The Oregonian
If she had only driven a bigger truck. She could still be out there, buying furniture and power tools with credit stolen from Police Bureau employees.
When the 50-year-old identity thief walked into an Auburn, Wash., furniture store last month, she posed as a woman who, it turns out, works in the Portland police Records Division.
Fake ID in hand, she applied for a $4,000 line of credit. She got it. Then, police say, she went shopping, intent on spending every penny.
A bunk bed. Two queen-size mattresses. Recliner. Sofa table. Two end tables. Two table lamps.
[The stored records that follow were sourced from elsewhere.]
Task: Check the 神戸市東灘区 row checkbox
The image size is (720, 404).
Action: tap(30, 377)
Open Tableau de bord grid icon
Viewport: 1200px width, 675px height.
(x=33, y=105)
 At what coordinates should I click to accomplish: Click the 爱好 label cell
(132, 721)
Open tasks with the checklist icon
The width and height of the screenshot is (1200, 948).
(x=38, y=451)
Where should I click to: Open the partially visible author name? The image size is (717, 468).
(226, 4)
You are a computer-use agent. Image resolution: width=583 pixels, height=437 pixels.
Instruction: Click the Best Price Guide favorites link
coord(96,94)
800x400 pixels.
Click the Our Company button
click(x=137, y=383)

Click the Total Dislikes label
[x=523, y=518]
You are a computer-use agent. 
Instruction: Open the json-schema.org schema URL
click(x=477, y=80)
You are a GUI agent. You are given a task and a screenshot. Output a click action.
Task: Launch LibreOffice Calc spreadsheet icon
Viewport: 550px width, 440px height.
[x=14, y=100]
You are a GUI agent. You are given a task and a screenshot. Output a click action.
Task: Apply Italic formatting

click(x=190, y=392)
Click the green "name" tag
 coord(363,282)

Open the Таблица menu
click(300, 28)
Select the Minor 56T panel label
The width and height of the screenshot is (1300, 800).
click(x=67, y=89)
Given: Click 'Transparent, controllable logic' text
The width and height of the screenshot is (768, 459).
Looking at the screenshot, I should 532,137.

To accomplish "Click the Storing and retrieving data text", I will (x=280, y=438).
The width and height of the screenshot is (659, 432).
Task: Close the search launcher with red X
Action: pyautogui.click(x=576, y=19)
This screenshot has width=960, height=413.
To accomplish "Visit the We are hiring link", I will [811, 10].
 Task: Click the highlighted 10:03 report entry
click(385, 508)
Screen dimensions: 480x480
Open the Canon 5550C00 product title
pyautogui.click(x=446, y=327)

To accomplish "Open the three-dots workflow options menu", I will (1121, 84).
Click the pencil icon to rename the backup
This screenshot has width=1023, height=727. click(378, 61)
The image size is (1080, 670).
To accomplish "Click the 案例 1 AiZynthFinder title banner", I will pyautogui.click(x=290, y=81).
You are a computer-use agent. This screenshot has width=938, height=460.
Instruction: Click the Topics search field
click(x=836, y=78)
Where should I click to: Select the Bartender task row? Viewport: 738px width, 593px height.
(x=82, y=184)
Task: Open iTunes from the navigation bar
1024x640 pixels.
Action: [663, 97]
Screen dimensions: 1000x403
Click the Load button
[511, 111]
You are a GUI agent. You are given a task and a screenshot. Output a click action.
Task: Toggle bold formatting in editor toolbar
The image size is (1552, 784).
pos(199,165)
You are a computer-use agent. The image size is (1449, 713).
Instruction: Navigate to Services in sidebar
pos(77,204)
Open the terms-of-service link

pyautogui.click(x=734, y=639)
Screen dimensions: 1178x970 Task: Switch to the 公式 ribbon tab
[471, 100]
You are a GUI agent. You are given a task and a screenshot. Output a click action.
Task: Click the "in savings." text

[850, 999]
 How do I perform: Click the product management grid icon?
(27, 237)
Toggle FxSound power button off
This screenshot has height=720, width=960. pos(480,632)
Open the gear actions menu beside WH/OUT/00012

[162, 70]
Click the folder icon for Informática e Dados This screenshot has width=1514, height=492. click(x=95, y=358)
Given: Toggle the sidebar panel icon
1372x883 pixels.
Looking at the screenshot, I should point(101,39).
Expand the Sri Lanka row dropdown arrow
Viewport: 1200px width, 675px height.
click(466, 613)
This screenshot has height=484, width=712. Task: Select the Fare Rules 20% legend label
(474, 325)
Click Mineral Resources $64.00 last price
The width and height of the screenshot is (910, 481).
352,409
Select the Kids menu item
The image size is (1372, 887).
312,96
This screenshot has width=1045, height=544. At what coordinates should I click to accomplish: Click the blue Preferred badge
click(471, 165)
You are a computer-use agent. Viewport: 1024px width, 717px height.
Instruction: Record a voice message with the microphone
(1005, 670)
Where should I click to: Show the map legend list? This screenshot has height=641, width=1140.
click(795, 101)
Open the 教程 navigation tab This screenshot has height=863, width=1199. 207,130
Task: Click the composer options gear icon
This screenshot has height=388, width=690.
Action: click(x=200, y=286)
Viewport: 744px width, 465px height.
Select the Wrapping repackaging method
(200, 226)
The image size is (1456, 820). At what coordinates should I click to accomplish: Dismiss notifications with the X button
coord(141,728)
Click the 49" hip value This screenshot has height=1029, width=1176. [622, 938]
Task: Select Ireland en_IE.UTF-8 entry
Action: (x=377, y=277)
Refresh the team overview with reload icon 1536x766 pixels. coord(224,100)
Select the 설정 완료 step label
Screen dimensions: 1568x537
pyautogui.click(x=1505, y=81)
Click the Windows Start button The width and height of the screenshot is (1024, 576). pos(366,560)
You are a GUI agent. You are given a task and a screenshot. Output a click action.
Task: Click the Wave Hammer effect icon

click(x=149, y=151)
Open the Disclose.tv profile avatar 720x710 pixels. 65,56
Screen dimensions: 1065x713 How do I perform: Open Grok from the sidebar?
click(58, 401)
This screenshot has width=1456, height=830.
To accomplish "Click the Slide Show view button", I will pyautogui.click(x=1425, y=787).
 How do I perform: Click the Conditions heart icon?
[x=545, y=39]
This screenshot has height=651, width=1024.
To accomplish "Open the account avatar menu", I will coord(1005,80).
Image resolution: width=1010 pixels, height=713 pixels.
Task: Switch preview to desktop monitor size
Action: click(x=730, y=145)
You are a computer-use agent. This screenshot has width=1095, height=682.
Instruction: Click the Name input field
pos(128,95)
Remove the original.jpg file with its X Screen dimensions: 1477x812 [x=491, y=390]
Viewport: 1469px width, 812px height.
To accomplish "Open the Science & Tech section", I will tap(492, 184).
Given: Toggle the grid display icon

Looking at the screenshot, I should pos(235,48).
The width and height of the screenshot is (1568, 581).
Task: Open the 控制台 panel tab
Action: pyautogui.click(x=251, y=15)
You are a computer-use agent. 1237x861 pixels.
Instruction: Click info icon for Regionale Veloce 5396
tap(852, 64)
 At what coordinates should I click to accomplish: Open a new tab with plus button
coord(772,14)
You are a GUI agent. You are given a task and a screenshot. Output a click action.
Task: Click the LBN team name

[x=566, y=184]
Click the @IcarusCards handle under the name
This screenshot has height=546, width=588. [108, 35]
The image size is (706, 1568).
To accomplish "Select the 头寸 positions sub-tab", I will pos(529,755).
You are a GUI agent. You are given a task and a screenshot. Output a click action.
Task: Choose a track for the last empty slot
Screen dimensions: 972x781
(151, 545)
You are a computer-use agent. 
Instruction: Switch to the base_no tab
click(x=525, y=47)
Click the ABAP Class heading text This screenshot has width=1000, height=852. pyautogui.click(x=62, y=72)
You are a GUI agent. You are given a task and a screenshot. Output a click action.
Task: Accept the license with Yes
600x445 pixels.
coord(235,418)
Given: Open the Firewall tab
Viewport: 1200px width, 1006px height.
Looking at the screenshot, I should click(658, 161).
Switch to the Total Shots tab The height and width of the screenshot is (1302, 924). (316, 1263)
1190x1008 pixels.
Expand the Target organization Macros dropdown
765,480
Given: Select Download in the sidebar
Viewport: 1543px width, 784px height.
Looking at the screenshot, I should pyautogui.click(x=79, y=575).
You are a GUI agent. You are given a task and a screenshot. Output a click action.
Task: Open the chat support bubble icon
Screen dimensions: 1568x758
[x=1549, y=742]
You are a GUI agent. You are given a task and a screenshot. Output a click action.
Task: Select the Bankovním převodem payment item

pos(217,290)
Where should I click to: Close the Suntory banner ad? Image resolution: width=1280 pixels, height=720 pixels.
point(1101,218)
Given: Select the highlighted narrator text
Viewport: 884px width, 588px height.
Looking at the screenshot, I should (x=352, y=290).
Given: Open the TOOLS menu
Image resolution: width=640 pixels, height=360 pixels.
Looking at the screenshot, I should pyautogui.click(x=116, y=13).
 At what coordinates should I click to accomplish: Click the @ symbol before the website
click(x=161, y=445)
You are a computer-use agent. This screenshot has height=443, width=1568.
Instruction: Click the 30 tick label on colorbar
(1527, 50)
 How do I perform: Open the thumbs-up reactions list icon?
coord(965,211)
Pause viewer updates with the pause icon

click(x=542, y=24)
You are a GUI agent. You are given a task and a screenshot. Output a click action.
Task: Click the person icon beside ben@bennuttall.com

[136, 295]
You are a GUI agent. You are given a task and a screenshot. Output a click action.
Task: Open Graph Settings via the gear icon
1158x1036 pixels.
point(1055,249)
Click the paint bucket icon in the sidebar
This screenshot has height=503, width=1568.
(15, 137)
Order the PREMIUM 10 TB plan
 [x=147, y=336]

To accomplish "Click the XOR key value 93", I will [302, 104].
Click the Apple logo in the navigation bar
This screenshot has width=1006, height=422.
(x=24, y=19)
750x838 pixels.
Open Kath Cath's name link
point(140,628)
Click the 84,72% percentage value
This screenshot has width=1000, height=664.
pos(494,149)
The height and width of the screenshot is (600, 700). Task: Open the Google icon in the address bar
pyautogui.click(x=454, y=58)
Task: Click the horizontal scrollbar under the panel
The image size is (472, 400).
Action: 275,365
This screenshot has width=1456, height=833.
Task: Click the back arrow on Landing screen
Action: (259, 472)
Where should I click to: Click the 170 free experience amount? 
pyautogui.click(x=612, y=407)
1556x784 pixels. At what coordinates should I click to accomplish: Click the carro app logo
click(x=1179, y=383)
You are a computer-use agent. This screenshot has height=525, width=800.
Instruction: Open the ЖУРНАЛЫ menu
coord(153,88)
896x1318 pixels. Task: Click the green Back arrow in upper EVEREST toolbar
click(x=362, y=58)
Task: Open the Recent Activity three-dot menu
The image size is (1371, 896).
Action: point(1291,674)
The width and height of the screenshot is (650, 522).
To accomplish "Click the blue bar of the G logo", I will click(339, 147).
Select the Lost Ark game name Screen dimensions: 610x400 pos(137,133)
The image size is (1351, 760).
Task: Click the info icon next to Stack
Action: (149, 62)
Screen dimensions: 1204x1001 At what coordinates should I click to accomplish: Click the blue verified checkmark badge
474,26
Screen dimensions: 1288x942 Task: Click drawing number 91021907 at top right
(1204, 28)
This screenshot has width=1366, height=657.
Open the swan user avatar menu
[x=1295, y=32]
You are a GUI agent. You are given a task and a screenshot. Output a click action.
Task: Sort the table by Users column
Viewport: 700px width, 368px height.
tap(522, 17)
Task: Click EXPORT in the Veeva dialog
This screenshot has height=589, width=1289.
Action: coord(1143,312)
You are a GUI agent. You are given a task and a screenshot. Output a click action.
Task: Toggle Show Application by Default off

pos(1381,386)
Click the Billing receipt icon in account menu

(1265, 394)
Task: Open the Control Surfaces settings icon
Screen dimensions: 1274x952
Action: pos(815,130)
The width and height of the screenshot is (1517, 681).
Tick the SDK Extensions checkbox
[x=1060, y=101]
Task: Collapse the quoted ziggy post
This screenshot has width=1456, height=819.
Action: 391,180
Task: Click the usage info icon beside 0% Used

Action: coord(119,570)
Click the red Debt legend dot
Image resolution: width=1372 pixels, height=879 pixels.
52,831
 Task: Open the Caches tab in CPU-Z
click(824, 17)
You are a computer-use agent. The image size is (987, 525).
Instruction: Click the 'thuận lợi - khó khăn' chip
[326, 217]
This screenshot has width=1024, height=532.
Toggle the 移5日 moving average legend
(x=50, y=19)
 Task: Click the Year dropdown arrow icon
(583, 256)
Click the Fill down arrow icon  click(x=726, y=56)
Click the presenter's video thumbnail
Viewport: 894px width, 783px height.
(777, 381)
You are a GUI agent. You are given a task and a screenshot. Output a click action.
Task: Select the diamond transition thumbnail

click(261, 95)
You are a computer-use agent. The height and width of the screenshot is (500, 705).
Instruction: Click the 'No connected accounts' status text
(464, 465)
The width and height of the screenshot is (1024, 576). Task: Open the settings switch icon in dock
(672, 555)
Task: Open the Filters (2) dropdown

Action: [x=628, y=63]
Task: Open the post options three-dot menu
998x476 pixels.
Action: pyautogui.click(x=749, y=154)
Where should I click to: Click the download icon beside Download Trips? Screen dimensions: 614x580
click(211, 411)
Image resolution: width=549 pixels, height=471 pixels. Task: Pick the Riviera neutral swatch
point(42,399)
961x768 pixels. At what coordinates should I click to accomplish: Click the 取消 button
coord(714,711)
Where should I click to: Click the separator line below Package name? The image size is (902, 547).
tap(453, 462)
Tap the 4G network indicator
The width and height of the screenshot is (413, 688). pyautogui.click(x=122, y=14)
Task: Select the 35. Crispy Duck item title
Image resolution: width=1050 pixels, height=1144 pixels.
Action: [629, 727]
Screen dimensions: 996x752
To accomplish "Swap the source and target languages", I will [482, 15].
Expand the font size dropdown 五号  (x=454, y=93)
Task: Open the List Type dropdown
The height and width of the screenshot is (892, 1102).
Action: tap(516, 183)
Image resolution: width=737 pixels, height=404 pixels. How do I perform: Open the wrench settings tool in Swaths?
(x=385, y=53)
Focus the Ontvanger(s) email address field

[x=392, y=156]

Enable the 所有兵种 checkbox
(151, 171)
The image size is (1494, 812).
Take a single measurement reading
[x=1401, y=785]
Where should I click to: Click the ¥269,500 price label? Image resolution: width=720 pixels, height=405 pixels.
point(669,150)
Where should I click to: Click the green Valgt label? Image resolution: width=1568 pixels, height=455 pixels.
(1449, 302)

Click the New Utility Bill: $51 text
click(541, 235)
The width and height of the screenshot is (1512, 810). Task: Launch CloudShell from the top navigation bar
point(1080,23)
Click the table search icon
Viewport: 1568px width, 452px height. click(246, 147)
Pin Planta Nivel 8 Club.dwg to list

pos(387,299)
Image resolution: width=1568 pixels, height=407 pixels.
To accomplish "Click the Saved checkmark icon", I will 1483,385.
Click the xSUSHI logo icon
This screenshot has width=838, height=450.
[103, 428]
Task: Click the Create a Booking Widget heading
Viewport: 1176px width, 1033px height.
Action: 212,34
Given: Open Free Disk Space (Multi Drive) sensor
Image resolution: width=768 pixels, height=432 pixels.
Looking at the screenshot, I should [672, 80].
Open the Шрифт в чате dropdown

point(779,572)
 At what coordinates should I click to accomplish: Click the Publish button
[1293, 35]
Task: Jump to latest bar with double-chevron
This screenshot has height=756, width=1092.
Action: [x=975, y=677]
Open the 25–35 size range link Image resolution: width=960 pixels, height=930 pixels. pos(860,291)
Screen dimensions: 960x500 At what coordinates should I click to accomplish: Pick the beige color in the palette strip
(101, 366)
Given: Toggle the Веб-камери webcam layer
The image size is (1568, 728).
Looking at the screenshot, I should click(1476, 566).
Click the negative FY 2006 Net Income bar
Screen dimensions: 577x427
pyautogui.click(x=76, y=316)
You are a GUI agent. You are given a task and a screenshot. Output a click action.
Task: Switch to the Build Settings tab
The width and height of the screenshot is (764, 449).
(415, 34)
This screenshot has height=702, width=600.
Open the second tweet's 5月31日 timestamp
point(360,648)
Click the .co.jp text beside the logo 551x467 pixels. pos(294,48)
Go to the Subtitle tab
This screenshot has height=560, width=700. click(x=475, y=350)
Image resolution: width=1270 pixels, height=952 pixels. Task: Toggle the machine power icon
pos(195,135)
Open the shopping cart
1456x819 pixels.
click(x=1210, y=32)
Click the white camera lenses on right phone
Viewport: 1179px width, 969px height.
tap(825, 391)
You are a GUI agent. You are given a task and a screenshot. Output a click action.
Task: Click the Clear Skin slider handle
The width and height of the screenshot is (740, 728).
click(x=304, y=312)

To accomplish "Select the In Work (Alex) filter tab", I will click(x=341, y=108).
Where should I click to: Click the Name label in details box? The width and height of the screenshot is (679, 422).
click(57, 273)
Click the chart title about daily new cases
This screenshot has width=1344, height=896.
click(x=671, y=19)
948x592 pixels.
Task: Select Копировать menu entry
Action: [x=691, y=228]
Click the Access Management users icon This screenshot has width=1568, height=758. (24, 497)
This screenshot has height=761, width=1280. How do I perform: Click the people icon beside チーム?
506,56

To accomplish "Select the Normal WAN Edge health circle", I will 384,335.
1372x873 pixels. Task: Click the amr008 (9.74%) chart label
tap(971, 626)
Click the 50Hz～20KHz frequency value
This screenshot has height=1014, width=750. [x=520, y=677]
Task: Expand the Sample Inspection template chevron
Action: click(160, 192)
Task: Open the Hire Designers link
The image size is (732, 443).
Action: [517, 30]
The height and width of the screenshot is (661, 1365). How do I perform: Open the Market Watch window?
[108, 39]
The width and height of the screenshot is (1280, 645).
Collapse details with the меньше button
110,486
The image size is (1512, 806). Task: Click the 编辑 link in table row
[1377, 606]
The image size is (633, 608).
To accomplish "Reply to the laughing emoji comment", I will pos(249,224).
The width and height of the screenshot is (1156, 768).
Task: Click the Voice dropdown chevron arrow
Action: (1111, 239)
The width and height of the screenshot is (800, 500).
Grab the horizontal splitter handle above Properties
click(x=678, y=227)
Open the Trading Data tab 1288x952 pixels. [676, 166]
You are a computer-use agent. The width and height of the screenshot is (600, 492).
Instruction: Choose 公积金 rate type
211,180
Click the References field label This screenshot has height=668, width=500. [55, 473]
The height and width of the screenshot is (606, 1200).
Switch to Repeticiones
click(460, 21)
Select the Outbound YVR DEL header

Coffee table.
“When she was done, she realized she could only squeeze the bunk bed, mattresses and recliner in her truck,” says Portland Detective Barbara Glass. “So, she decided to come back for the rest of the stuff later.”
She drove off, leaving the store’s sales staff with a pile of merchandise and a funny feeling. Not many customers apply for a big chunk of credit and then walk through a store saying, “I’ll take that, that, that, that, and how much more do I have left to spend?’ ” Glass says.
The next day, the woman sent two friends back to the store. As they loaded up the truck, the police arrived. The pair wound up ratting out the identity thief. Detectives found her in Milwaukie.
Glass says the woman is also suspected of stealing another person’s identity to run up $5,100 worth of charges at Home Depot stores at Jantzen Beach and Mall 205.
Weird thing: The victim in that case works . . . in the police Records Division.
Police say they don’t know how the woman wound up with the employees’ personal information, or why she drove all the way to Auburn to pull off her home-furnishings con.